Colon cancer and genetic variation in folate metabolism: The clinical bottom line

So far, evidence for the relation between folate intake and colorectal cancer has been insufficient to lead to specific public health interventions. In principle, data on the relation between genetic variation in folate metabolism and colorectal neoplasia could be used to corroborate the data on the relation between folate intake or status and the disease, strengthening the evidence base for primary prevention. Issues in considering the relation between a health outcome and genetic variation in metabolism of nutrients or other food components include knowledge of gene function, linkage disequilibrium, population stratification, study size and quality, and gene-environment interaction. Overall homozygosity for MTHFR variant genotypes is associated with a reduced risk of colorectal cancer, the opposite of what might have been expected a priori.

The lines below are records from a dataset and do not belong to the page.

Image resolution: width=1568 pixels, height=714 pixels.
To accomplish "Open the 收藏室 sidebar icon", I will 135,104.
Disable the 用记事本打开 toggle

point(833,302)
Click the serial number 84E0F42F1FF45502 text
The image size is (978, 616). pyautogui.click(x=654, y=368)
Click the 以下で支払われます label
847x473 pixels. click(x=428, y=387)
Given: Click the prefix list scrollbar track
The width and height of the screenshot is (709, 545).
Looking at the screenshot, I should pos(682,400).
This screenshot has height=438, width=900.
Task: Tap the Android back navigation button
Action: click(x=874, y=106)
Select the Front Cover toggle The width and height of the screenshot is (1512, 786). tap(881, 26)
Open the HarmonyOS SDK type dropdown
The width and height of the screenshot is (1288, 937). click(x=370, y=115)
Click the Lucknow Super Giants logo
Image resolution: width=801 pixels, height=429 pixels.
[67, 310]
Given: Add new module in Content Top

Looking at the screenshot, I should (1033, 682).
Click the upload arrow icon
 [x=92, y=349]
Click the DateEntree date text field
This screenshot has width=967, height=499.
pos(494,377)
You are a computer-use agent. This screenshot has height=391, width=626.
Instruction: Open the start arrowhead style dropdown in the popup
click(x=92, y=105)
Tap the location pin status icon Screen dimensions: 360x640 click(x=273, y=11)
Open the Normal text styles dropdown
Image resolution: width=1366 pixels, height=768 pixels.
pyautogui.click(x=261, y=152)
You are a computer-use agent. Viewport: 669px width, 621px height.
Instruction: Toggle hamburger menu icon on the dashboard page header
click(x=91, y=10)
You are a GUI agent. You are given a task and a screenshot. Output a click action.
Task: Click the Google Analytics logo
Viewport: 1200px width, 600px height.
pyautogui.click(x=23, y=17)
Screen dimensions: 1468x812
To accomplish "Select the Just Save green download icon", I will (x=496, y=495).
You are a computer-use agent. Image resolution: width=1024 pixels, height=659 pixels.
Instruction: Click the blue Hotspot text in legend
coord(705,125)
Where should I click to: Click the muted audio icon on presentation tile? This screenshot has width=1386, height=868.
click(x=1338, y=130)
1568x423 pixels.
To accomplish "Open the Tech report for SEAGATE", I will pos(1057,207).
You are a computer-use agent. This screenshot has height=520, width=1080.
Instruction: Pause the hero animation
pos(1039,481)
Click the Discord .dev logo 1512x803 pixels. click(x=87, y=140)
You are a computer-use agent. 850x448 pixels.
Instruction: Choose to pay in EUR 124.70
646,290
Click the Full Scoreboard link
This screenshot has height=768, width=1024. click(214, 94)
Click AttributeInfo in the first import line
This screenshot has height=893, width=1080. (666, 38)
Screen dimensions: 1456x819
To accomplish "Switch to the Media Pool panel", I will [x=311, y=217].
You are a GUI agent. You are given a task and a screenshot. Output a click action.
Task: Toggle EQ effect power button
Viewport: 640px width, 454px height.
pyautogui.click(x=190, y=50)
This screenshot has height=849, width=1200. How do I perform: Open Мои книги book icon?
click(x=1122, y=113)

This has led investigators to place greater emphasis on the functions of folate and methylenetetrahydrofolate reductase in DNA synthesis. Folate and related nutrients may be important after adenoma formation. A challenge for the future is to characterize the effects of multiple genes influencing folate metabolism. Limited data for colorectal cancer suggest that the effect of a low folate diet overrides the effect of genotype, but two studies of adenomas suggested the opposite. Another potential role of information on genetic variation in folate metabolism is in the management of colorectal cancer but most studies have been small, have included selected patient groups, and have made limited adjustment for potentially important factors.